## Exercise aim
Nothing outside the stretch is wanted. Repeat exactly the lines of the listing below from the one that contains "Given: Tap sender" through the one that contains "This screenshot has height=392, width=558.", both ends included.

## Data listing
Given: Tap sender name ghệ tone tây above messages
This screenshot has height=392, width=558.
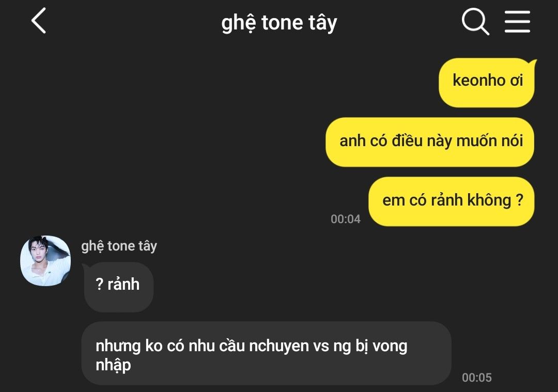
==
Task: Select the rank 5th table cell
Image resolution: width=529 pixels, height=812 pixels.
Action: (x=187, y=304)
---
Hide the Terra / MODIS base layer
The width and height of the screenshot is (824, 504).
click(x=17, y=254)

## Output for this task
Given: Tap sender name ghệ tone tây above messages
This screenshot has height=392, width=558.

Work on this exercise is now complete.